__Problems to work on__.
[1] Answer these questions using the account below of insulin and marathon training:
(a) Which marathon did the writer sign up for, and on what date was it held?
(b) What three topics were presenters told to cover, and in how many minutes?
(c) In which two publications was the project featured?
[2] Using the account below of insulin and marathon training, explain in one to three sentences why the writer's insulin rates spiked 60%.

__Quoted passage__.
--- START ---
Insulin vs. Activity
In June of 2012, I signed up for the Nov. 18th Philadelphia Marathon. I’d taken advantage of the warm weather throughout the winter and done several long runs. I then kicked off a standard 18-week training cycle.
I compared my insulin rates to my weekly running mileage to quantify the effects of this activity. I focused solely on my basal insulin, the rates I set in my insulin pump to keep me steady throughout the day. I tend to see a lag effect after runs, often crashing overnight following a morning run. The winter runs mapped to a 20% decrease in my insulin. In the Spring, my mileage decreased and insulin rates increased around the end of the school year and finals week. My training peaked a few weeks before the marathon. After the race, I took a few weeks off to recover. My insulin rates spiked 60% as a result.
It was equally interesting to compare the static image versus an animation of these readings. This visualization has led me to explore other ways of replaying data to help patients better understand the cause and effect of some data sets.
Quantified Self
Armed with all this information, I signed up for my first Quantified Self (QS) presentation. I had attended several Meetups for the New York City chapter and had gotten a better sense of the group. The guidance was to cover 3 topics in 5 minutes: What you did, how you did it, and what you learned.
I was invited to do several presentations to QS audiences over the next year. The most memorable was an April 2014 presentation at the Quantified Self Public Health Symposium. The audience included the CTO of the U.S. Department of Health & Human Services and other leaders in the health care sector.
Feedback
This project was featured in Manuel Lima’s Book of Circles, an exploration of circular data visualizations, and in a Popular Science magazine segment on data visualization.
--- END ---
__Entries provided__.
--- START ---
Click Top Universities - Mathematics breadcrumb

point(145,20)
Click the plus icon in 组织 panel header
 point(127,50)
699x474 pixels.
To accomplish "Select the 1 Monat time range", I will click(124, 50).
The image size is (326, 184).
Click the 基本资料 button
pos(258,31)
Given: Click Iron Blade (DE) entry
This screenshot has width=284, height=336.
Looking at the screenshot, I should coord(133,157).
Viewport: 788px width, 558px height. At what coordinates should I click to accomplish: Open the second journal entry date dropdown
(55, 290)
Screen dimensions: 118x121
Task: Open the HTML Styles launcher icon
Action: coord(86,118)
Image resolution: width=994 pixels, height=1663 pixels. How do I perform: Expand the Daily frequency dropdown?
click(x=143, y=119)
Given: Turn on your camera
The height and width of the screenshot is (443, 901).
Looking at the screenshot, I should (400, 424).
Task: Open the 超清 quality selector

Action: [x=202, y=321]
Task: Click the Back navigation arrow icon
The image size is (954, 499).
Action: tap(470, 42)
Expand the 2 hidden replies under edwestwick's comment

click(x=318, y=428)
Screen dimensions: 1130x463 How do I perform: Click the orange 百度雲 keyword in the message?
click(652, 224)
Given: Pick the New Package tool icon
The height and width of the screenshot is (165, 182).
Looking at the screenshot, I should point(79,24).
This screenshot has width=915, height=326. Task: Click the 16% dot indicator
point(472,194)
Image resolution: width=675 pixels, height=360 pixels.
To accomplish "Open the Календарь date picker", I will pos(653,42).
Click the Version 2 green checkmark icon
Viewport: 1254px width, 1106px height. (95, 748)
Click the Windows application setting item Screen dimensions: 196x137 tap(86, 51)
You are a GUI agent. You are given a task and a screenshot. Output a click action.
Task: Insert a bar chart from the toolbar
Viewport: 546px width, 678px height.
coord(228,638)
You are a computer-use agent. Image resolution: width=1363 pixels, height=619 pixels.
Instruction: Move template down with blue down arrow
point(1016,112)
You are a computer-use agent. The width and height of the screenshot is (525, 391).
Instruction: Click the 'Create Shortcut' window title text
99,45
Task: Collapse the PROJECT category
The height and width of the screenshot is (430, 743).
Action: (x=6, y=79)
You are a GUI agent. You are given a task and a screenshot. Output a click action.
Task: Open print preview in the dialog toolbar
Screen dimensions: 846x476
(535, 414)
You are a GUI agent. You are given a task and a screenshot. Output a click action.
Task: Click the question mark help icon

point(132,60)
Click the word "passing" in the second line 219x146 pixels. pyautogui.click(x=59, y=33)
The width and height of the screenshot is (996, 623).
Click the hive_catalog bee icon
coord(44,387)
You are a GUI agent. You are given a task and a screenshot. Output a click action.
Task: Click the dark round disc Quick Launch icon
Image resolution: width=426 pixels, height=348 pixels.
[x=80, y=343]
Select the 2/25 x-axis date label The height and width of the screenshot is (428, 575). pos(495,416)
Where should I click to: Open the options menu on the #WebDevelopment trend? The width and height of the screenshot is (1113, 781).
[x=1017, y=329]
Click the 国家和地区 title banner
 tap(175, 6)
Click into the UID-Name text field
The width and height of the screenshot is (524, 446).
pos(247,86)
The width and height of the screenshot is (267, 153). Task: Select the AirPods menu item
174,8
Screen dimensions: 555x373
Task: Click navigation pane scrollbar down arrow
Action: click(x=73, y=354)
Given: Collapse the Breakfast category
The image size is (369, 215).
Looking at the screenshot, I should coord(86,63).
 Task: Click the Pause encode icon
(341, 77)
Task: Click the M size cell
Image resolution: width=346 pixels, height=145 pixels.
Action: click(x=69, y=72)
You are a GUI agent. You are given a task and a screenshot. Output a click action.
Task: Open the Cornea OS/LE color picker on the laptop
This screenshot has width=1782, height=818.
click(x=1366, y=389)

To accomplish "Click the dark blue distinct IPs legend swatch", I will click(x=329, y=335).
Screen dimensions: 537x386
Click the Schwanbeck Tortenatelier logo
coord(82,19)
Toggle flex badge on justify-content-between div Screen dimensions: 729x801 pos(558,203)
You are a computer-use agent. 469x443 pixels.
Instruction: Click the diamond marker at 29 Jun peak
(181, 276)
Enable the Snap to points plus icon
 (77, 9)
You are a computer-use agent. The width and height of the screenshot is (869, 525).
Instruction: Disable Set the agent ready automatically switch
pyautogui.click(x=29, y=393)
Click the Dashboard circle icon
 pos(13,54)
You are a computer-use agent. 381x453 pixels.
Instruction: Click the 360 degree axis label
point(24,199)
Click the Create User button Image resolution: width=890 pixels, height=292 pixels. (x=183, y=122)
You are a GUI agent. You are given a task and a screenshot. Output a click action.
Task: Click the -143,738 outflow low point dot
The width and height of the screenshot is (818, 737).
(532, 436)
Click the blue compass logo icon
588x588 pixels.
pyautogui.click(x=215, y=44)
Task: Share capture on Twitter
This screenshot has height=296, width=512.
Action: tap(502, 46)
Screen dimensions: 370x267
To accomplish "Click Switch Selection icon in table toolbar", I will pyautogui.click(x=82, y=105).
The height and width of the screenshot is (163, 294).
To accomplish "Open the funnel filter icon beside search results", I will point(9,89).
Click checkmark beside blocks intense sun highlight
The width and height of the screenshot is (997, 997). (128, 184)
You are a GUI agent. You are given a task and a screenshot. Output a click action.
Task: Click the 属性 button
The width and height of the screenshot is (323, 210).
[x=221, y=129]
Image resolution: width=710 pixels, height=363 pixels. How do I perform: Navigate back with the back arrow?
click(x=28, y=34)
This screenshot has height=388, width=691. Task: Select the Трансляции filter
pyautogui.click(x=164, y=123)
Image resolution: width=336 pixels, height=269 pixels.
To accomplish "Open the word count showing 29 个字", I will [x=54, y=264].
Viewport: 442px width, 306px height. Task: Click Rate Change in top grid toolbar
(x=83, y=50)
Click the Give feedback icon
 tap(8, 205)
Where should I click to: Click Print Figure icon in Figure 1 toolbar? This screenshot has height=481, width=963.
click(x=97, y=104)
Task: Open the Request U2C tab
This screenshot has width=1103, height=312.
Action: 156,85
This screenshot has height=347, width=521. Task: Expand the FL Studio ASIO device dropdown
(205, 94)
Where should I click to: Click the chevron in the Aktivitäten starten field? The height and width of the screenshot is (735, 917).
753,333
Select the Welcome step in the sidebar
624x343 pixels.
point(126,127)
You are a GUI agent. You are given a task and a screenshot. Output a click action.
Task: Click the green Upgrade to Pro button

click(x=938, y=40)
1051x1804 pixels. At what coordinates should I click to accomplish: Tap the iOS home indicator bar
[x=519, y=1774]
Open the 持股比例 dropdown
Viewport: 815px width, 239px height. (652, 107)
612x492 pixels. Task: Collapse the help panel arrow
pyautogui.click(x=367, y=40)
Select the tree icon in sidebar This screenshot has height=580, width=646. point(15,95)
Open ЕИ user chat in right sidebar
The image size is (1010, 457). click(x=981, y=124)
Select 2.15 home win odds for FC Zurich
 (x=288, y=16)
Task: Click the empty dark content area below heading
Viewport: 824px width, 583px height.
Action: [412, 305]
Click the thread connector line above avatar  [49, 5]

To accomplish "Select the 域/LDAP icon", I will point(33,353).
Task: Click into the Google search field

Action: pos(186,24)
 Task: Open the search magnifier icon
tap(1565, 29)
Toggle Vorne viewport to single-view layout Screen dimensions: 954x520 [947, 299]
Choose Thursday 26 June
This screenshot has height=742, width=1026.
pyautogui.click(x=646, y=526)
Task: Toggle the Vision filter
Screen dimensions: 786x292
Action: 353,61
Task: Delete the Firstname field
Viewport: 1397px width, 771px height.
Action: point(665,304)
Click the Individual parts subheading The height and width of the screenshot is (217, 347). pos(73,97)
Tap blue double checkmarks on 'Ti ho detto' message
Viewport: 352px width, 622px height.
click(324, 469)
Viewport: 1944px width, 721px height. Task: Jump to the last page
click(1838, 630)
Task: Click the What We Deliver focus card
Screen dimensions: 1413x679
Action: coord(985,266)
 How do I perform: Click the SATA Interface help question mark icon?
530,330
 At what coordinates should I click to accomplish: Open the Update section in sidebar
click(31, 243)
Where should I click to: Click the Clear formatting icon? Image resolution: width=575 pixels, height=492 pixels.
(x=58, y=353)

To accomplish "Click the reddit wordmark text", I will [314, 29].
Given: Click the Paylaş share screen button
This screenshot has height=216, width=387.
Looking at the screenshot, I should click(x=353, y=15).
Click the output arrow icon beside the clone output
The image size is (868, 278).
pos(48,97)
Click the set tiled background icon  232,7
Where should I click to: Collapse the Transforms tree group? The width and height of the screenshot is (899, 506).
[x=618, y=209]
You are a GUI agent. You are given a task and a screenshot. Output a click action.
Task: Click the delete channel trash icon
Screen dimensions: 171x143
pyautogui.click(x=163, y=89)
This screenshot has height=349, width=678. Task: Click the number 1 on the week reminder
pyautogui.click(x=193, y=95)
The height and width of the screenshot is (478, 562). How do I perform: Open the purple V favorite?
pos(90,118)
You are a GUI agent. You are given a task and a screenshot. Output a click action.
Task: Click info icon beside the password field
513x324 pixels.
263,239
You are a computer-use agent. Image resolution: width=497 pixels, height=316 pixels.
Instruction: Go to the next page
--- END ---
__Solutions by task__.
[1]
(a) The Philadelphia Marathon, held on Nov. 18th.
(b) What you did, how you did it, and what you learned, in 5 minutes.
(c) Manuel Lima's Book of Circles and a Popular Science magazine segment on data visualization.

[2] After the marathon, the writer took a few weeks off to recover. The 60% spike in insulin rates came as a result of that break from running.